TThrough this REU project, students will be involved in the research on security and privacy protection of biometric data. Some of the work includes robust, distinctive, and efficient feature extraction from biometric data; secure storage of biometric data over distributed network clouds and potentially adversarial environments; and secure and privacypreserving matching of biometric data. During this interdisciplinary study, students will be exposed to and integrate state-of-the-art techniques from relevant research areas of image processing, multimedia retrieval, information coding, and applied cryptography. Students will also learn to identify new technical/research issues related to secure biometrics and develop algorithms and software prototypes to showcase their work.

9. Micro-Robot Control and Coordination
Prof. Pamela Abshire

Most previous work in the field of robotic controls has assumed that the robots possess advanced sensing and movement capabilities. However, this will not be true in the case of extremely resource-constrained robots, for example sub-cm3 robots or "antbots". The focus of this project is on small robots with limited sensing and movement capabilities. These robots can be used for a number of applications including surveillance and infrastructure inspection and monitoring. Resources available to the micro-robots will be extremely limited, including power, sensors, communication bandwidth, and computation. Thus, in order to realize controllable micro-robots it will be necessary to implement custom designs for many of the system components including communication, computation, and actuator drivers.
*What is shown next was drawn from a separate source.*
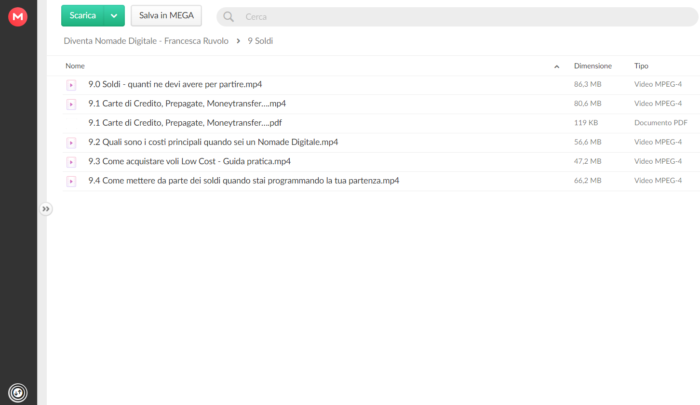Click video icon of 9.1 Carte mp4 file
700x405 pixels.
[71, 104]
One promising method to address this problem is to create an end-to-end asynchronous system, with "smart" sensors that detect when there is relevant data to communicate and de-centralized controllers that coordinate swarm activities based on locally available, noisy information. BIEN interns will engage in hands-on construction and testing of prototypes and algorithms as well as design of system components such as low power pulse-based communication and asynchronous processors.